The nicest of our evacuated girls (the Rose Macaulay one) has been taken away by a peripatetic lip-sticked mother who has changed her mind, and been replaced by an Austrian Jewess (aged about 16) whom the school warned us against as difficult: but so far neither Minto nor Maureen nor I can find any fault in her.
The house has shaken down into its ‘war-economy’ quite well, and indeed the children are incomparably less of a nuisance than [other guests] with whom we have often been afflicted in peacetime.
To-day is a bad day because we have just heard the news about Russia and poor Minto, for the moment, regards this as sealing the fate of the allies–and even talked of buying a revolver!
That December, he mentioned Russia’s unprovoked invasion of Finland in another missive to his brother Warnie. In the letter he refers to some old story told by their father, that was of special, humorous recollection to the brothers.
Well, Brother, (as the troops say) it’s a sad business not to have you with me to-morrow morning-and not to have the January walk ahead. The most cheerful thing at present (oddly enough) is the News. Russia’s attempt to do to Finland what Germany did to Poland reminds me of your father’s story of the “great bosthoon”* whom his athletic friend took out for the run and who tried to imitate him in jumping the flax-pond-one of those of his wheezes whose point lay wholly in his telling.
During the brief “Winter War,” Finland inflicted severe casualties on the Soviet invaders, despite being vastly outnumbered. Despite their heroic defense, Finland was forced to surrender some of their territory to the Soviets.
During World War Two, the Western allies (primarily Britain, the U.S., and France) liberated countries from Nazi oppression.

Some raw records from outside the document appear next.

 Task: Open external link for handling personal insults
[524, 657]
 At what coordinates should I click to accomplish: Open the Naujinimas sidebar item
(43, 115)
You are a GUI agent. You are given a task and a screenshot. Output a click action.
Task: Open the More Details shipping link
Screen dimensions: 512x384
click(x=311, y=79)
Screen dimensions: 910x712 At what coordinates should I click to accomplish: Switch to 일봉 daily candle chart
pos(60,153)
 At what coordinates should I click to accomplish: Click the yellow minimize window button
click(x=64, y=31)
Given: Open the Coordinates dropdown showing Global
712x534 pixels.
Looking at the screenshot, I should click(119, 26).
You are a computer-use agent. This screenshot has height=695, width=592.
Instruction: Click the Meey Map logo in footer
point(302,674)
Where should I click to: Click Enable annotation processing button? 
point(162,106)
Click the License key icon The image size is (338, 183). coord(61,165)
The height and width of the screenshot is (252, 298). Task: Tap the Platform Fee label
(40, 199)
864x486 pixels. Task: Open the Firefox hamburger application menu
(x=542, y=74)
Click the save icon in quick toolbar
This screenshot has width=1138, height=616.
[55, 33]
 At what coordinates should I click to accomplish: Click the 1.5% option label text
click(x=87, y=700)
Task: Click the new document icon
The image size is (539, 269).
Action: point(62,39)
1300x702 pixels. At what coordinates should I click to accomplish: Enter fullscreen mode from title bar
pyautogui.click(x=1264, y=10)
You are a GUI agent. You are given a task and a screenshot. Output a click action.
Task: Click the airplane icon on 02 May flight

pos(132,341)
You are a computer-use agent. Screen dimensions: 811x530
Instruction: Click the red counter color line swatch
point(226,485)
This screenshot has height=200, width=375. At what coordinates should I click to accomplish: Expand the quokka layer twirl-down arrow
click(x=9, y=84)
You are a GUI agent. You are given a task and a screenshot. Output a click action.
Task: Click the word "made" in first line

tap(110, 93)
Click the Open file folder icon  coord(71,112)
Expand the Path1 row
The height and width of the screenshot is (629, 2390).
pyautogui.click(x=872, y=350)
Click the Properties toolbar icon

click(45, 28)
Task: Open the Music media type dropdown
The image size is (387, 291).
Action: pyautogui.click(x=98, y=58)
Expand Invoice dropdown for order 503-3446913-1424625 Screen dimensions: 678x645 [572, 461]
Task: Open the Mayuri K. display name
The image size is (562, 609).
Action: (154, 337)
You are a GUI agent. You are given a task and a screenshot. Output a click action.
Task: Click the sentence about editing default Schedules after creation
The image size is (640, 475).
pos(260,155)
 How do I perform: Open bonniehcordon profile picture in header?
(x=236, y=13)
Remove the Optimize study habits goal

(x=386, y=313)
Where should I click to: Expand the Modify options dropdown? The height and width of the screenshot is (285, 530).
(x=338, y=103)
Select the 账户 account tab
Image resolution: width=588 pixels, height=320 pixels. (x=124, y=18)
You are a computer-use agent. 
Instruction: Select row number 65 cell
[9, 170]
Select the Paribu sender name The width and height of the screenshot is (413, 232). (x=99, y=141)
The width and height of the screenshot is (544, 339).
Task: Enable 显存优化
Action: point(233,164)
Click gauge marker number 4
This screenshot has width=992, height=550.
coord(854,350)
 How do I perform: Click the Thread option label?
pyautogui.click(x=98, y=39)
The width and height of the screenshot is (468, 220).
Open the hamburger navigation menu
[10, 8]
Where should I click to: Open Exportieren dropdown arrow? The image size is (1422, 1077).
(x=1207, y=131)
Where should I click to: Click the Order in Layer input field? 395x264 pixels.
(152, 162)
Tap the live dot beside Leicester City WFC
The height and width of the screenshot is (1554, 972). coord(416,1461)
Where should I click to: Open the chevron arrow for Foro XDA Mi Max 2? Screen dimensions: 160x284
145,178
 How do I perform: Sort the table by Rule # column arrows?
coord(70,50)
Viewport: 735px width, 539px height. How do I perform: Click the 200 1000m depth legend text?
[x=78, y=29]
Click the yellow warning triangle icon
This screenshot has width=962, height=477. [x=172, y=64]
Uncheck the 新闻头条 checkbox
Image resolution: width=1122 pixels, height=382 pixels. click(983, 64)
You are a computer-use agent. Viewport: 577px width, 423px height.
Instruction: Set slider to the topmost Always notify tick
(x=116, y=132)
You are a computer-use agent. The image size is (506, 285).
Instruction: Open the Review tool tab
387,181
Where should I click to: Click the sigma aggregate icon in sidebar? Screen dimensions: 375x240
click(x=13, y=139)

The Soviets, in contrast, simply changed the nationality of the victims’ oppressors. They regarded the nations devastated by the Germans as new conquests. And, rather than helping them reestablish their independent governments, the Communists absorbed the areas they could, and set up puppet regimes in nations they could not manage to digest.
When the collapse of the Soviet Union finally left Eastern Europeans with a chance at freedom, most fled from behind the Iron Curtain.
In 1950, only a half a decade after the global war’s end, another major war was erupting. The Korean War pitted another Communist aggressor (China) against the democracy in South Korea. Soviet troops covertly joined the North Korean forces, flying early generation MiG-15s. (It is the modern MiG-29 that Poland is hoping to transfer at the present time to Ukraine.)
Despite the Soviet denials, the Korean Conflict pitted the two great world powers in a battle that could well have erupted into a wider conflict.
The concern expressed by C.S. Lewis in the following letter was common among those who were still reeling from WWII’s violence. In June of 1950 Lewis wrote to thank an American friend for food sent to supplement the postwar rationing.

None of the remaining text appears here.